In a judgement that could have a far reaching impact, the Kerala High Court on December 15, Wednesday ruled that presents given to the bride at the time of the wedding for her welfare will not count as dowry under the ambit of the Dowry Prohibition Act, 1961. Justice MR Anitha, while hearing a petition submitted by the husband of a woman named Deepthi, observed that presents given at the time of wedding to the bride without any demands being made and which have been entered in a list maintained in accordance with rules made under this Act will not come within the purview of Section 3 (1) which prohibits giving or taking of dowry.
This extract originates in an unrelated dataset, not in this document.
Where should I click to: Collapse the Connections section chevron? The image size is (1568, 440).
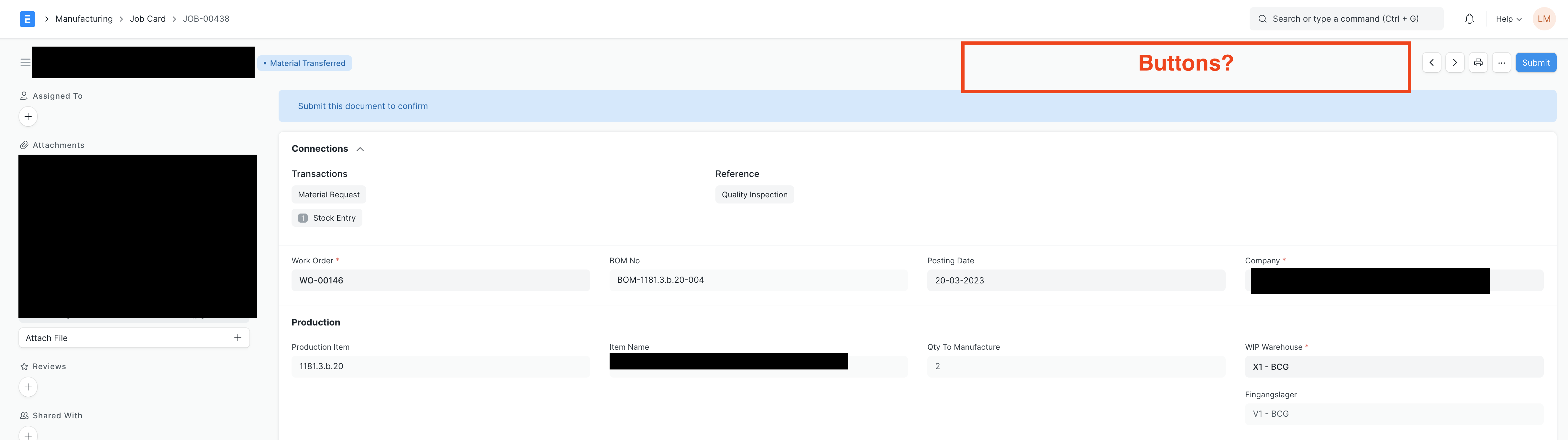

The judgement would have a particular impact in the state since it witnessed a couple of dowry-related deaths in the recent past. The petitioner married Deepthi in 2020. Deepthi is the fourth respondent in the petition. The couple's relationship strained in due course and the wife initiated legal proceedings against the husband. She filed a petition before the dowry nodal officer, reported LiveLaw.
The petitioner's counsels had argued that the respondent’s family deposited all her ornaments in a bank locker the key of which was with the wife.
In June this year, 22-year old Vismaya V Nair, a student of Bachelor of Ayurveda Medicines and a native of Kadaykkal in Kollam, died by suicide. The death was said to be a result of alleged dowry harassment and her husband Kiran Kumar had been arrested for it.
The death of Vismaya was followed by similar incidents, kicking off a slew of debates on dowry in Kerala. Chief Minister Pinarayi Vijayan termed dowry as a social evil of utmost gravity. Governor Arif Mohammed Khan undertook a day-long fast to create social awareness against the practice of dowry and to end atrocities against women.